* Collected data:
"""

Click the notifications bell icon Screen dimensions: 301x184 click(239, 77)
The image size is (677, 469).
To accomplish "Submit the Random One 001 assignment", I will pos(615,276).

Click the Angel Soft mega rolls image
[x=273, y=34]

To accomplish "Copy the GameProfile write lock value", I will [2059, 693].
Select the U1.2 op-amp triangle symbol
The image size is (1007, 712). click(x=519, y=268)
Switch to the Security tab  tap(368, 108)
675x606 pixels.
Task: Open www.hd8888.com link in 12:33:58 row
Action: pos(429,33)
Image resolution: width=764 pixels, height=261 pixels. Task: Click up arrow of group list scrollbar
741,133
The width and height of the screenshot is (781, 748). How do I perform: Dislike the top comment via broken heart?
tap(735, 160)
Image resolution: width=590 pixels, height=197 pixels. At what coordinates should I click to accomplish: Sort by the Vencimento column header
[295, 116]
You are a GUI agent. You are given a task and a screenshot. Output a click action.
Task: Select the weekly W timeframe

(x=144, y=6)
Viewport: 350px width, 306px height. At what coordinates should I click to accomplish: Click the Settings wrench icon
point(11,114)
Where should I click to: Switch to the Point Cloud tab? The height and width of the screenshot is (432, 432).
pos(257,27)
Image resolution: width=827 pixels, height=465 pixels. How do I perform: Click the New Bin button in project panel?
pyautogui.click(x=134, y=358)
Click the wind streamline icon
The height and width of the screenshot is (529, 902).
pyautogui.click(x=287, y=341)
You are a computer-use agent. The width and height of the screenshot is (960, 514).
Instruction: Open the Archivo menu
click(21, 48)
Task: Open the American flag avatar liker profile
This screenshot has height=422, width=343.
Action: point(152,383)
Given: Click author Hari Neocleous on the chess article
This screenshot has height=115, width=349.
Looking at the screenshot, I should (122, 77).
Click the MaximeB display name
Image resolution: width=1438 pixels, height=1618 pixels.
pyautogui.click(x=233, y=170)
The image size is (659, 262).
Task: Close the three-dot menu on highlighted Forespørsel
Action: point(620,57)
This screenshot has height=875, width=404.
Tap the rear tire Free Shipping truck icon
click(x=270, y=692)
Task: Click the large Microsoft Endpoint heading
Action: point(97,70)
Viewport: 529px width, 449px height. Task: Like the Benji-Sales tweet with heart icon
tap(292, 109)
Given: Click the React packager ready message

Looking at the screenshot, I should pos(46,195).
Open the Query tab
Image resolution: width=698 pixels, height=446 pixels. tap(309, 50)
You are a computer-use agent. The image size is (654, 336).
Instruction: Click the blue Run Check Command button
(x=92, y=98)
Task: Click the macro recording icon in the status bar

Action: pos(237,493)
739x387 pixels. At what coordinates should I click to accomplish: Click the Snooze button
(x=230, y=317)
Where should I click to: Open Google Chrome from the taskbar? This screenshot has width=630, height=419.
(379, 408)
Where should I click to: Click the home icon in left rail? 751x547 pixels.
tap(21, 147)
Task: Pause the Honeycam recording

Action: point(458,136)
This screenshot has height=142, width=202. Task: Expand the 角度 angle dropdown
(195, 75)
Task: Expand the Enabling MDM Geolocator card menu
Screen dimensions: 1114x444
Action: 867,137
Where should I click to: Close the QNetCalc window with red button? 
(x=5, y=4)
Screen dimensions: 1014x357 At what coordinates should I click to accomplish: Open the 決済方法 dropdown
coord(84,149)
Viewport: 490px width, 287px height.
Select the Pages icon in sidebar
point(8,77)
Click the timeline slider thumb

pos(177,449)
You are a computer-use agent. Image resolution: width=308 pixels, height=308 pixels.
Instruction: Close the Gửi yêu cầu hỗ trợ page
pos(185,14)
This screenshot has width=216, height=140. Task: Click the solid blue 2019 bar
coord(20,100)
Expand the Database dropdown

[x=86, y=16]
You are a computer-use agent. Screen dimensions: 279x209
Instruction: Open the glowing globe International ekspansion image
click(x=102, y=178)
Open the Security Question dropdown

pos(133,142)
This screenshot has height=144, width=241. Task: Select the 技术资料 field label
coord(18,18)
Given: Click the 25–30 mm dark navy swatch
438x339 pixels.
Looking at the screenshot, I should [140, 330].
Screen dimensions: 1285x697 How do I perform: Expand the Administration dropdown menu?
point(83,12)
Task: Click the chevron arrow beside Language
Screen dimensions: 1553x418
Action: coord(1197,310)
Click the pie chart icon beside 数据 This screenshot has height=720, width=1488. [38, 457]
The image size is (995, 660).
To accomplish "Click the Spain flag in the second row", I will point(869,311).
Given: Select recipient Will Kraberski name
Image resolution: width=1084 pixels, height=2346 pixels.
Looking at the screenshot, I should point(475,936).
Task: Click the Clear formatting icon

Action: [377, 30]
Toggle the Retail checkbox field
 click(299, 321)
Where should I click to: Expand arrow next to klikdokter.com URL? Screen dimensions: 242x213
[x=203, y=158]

"""

* Exercise directions: Copy each line in the entries above where "agent" turns up.

* Solution:
You are a GUI agent. You are given a task and a screenshot. Output a click action.
You are a computer-use agent. The width and height of the screenshot is (960, 514).
You are a computer-use agent. The image size is (654, 336).
You are a computer-use agent. Image resolution: width=308 pixels, height=308 pixels.
You are a computer-use agent. Screen dimensions: 279x209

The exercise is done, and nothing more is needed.